BEGIN The data

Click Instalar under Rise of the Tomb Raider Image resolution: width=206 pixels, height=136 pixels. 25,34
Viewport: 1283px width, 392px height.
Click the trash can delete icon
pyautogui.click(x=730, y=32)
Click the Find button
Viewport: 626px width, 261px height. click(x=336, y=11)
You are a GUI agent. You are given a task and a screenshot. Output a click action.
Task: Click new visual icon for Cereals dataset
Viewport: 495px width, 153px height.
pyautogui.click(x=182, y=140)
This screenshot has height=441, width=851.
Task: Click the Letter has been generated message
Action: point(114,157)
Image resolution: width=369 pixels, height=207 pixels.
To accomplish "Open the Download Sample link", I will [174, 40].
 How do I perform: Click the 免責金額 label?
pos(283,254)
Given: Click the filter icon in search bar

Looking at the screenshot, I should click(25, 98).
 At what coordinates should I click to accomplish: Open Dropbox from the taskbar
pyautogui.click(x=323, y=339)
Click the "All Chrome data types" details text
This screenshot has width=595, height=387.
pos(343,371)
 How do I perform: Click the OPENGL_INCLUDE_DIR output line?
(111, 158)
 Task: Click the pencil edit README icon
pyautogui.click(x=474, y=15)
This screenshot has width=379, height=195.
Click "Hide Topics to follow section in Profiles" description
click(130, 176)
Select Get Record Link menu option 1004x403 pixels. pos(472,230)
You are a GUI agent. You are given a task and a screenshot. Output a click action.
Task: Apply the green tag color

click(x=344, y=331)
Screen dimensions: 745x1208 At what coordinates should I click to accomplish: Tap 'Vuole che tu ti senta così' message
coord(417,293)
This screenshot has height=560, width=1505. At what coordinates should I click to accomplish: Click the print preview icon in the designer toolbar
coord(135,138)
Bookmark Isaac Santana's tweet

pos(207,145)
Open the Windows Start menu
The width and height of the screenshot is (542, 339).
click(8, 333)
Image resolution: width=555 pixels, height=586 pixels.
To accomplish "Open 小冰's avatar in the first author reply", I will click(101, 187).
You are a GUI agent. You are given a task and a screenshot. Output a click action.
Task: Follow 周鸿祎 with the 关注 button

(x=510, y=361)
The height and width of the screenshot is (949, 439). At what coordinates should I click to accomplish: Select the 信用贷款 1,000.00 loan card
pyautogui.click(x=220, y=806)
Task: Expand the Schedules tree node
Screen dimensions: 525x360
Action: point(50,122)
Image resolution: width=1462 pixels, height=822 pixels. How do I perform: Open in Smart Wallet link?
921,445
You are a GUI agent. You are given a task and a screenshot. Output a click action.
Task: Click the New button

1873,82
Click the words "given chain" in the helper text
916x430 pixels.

END The data

Your task
Whenever the word "will" shows up in a line of the entries, copy that line.

Answer below
To accomplish "Open the Download Sample link", I will [174, 40].
To accomplish "Open 小冰's avatar in the first author reply", I will click(101, 187).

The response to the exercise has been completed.